When 1+1 doesn't equal 2!

I love math.  I always have.  I know that there is, however, a really large percentage of the population who does not share my feelings about this subject!  When I used to tell people that I was a teacher, the usual second question would come, "What do you teach?"  Upon answering "math," reactions quite frequently turned to revulsion from the person somehow reliving some sort of horrifying math education experiences.
Recently, some other local homeschoolers and I have been talking about the way we teach math.  For many kids, their aversion to math, quite frankly, has come from the way they are taught math.  I don't need my kids to be math geniuses or even share my love of the subject, but I do want them to be able to experience it as more than just a set of tasks to complete or skills to master.  I am one who cringes sometimes at the question, "When will we ever use this?"  To me, learning isn't just utilitarian; some things just help grow your mind, and I want my kids (in all areas) to love learning just for the joy of learning and not always needing it to be "for" something (a set of standards or exams or job preparation, etc.).

That is one of the joys I am finding and learning to embrace with homeschooling.  Sometimes I still get anxious about whether my son's measurable achievement is where it should be (or, if we're being honest, I usually get anxious about whether it is ABOVE where it should be), but when I'm able to let go of that and embrace the freedom we have in this season of life with homeschooling, I love the explorations and deeper learning that we are able to engage.

I had chosen a curriculum for math this year that seemed pretty good.  I wasn't too concerned about it being the "best" because it is a comfortable subject for me to teach and supplement.  But, as we started with the year, I found myself feeling pressured to use the book and felt really unsatisfied with the direction it was taking our math time.  In some attempts to balance, we are still pulling it out some, but I am now scrambling a bit to really put the effort and time and thought into teaching and exploring math the way I would like my son to experience it.  So, we're still getting our feet under us with some new routines, and I'm still working out a lot of it, but I'll try to post a few things as we try them.

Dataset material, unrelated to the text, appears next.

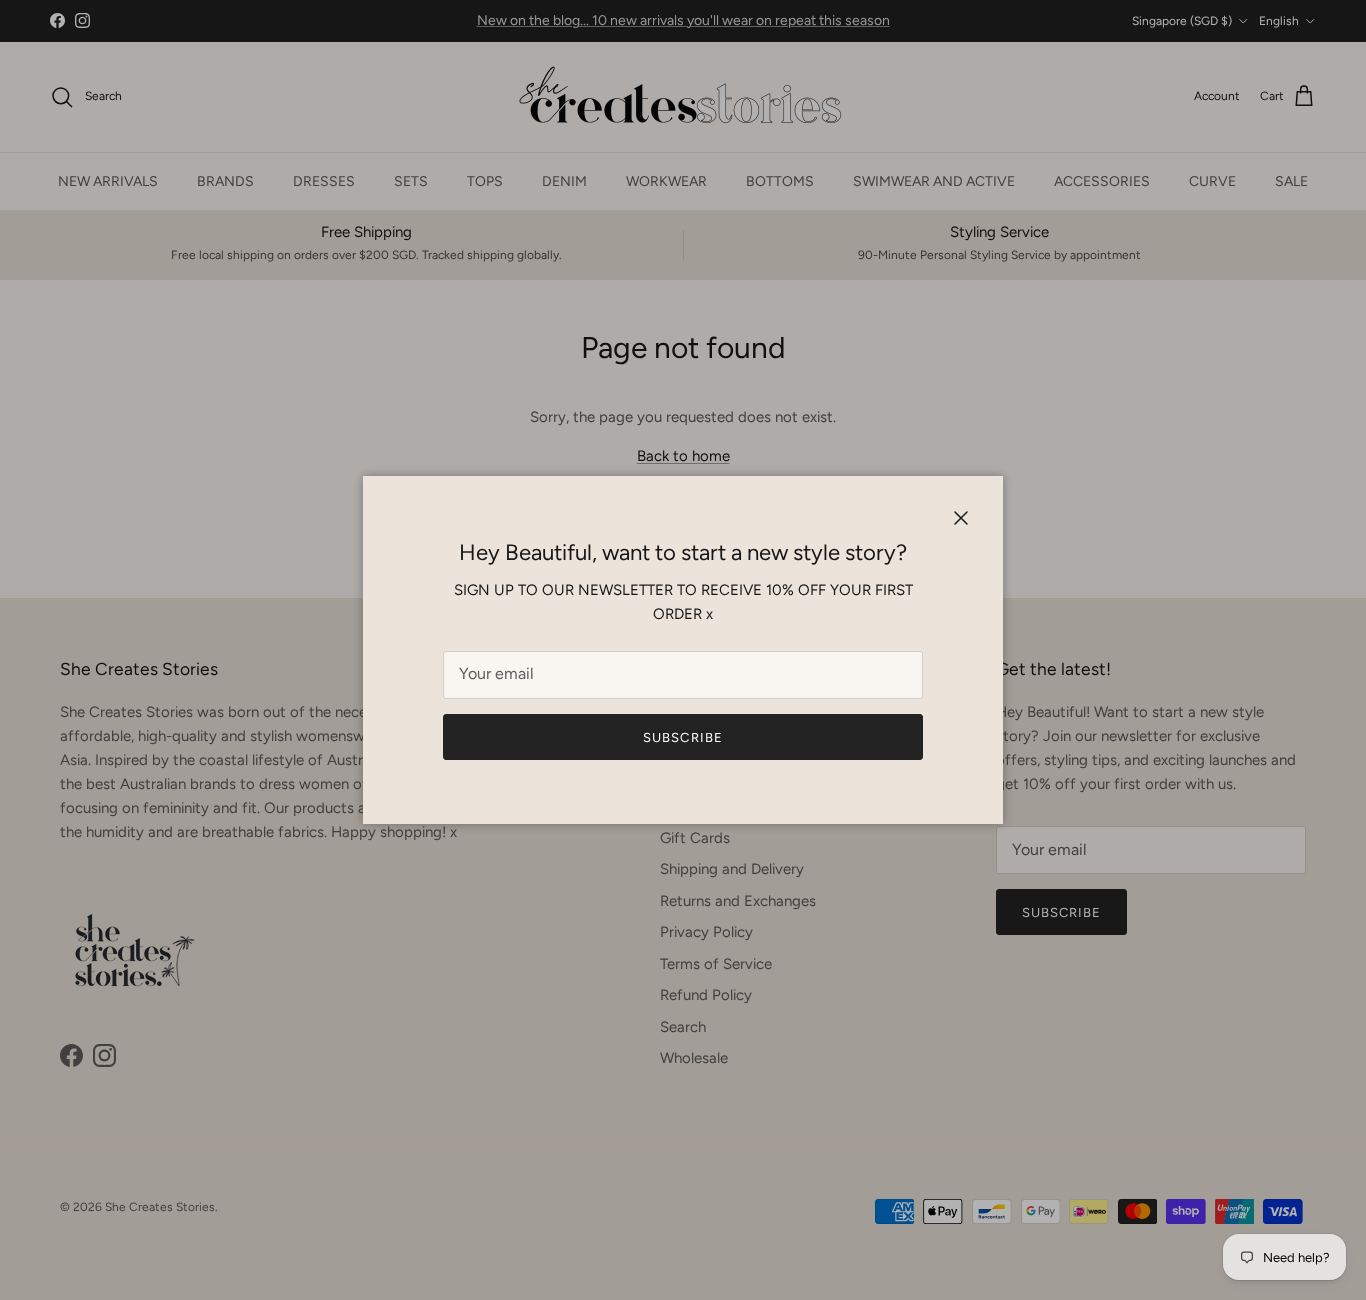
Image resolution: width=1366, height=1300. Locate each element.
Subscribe (682, 737)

Here is one of the first that I took pictures of.  I was inspired by this post from moebiusnoodles (and this follow-up one as well).  If you haven't ever been to that site, I cannot recommend it highly enough!  There is so much brilliance there to help rethink math education and to inspire math learning!
Anyway, there was a recommended picture book that we don't have access to, but I decided to go ahead and just do a simple activity without it.  The idea behind it is to see everyday objects as sets, or collections of objects.  To me, it engages the idea of addition beyond just an algorithm as well.  They have lots of great examples that people have submitted on there.  Being that my son is only 6, we were keeping it in a tangible mode, so I set out pairs of objects, one pair at a time to discuss them.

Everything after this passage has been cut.